Dirk Candidus: Keineswegs! Die Tierhaltung im Circus wird durch das Tierschutzgesetz vorbildlich geregelt. Halter dürfen ihrem Beruf nur dann nachgehen, wenn sie vorher eine Erlaubnis eingeholt haben. Über deren Erteilung entscheidet die Heimatbehörde unter Hinzuziehung des Amtstierarztes. Und auch in jeder Gastspielstadt überprüft der zuständige Amtstierarzt die Circusse. Dabei werden alle Faktoren, die das Wohlergehen der Tiere betreffen, genau untersucht: Die Größe von Gehegen und Transportfahrzeugen, der Gesundheits- und Ernährungszustand der Tiere, die Futtermittelvorräte und vieles mehr. Diese Kontrollen dauern oft einige Stunden und können auch unangekündigt stattfinden. Dabei orientieren sich die Veterinärämter an den „Leitlinien für die Haltung, Ausbildung und Nutzung von Tieren in Zirkusbetrieben“. In diesem umfangreichen Regelwerk wird für jede relevante Tierart detailliert beschrieben, was „verhaltensgerechte Unterbringung“ unter den besonderen Bedingungen des Circus bedeutet. Die Ergebnisse der Kontrollen werden von den Amtstierärzten im „Zirkuszentralregister“ dokumentiert, einem umfangreichen Online-Verzeichnis, das von allen Amtstierärzten eingesehen werden kann. Außerdem müssen Circusunternehmen Tierbestandsbücher führen. Stellt der Amtstierarzt bei seiner Überprüfung Mängel fest, kann er im Extremfall sogar anordnen, dem Halter bestimmte Tiere wegzunehmen. Von einer Gesetzeslücke kann also überhaupt keine Rede sein!

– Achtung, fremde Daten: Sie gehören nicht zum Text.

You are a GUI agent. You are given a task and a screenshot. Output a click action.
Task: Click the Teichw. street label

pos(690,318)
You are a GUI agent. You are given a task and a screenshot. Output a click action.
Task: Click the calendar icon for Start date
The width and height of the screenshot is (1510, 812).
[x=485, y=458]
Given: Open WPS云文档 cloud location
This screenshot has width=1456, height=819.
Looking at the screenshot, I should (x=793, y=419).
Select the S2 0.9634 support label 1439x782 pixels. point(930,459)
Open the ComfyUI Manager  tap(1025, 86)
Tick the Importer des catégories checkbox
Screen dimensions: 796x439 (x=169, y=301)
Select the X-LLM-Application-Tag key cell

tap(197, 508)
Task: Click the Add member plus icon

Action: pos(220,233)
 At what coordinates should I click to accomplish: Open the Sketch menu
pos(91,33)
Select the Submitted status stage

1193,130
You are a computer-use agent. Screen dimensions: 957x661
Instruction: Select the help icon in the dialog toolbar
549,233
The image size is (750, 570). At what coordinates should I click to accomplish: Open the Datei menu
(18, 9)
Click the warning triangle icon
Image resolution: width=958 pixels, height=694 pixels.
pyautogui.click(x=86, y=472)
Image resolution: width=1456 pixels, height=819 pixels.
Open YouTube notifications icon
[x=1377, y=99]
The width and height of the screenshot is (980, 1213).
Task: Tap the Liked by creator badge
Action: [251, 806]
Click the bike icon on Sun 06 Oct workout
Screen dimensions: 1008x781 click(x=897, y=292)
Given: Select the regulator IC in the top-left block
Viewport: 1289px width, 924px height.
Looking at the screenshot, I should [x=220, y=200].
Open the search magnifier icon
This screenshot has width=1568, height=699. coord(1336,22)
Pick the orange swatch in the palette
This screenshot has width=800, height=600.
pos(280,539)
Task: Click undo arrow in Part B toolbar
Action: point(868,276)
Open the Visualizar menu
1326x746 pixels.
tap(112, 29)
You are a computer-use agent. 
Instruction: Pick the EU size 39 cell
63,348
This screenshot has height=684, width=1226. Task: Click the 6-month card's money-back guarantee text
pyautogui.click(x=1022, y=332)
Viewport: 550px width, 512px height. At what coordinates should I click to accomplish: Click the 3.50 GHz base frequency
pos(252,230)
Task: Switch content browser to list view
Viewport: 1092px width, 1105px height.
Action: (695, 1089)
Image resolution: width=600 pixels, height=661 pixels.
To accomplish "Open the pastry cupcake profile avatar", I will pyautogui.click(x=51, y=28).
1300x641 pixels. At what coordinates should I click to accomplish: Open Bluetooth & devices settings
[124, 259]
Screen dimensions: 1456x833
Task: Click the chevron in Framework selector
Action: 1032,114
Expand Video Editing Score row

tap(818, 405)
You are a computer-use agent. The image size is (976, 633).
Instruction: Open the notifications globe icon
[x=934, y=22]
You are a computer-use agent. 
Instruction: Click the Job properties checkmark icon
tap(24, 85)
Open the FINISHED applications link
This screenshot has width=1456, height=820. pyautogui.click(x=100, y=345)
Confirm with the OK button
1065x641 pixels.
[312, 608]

Freiewelt.net: Aktivisten von Tierrechtsorganisation behaupten, Tiere würden im Circus zu artwidrigem Verhalten gezwungen.

Dirk Candidus: Alle Dressurübungen gründen sich auf dem natürlichen Verhalten der Tiere. Der Sprung der Raubtiere von Podest zu Podest basiert auf dem Beutefang, das Aufrichten der Elefanten auf der Futtersuche, das Ballbalancieren der Seelöwen auf dem Spiel. Artfremde Tricks, zum Beispiel der Sprung eines Tigers durch einen Feuerreifen, werden in westeuropäischen Circussen so gut wie nicht mehr gezeigt.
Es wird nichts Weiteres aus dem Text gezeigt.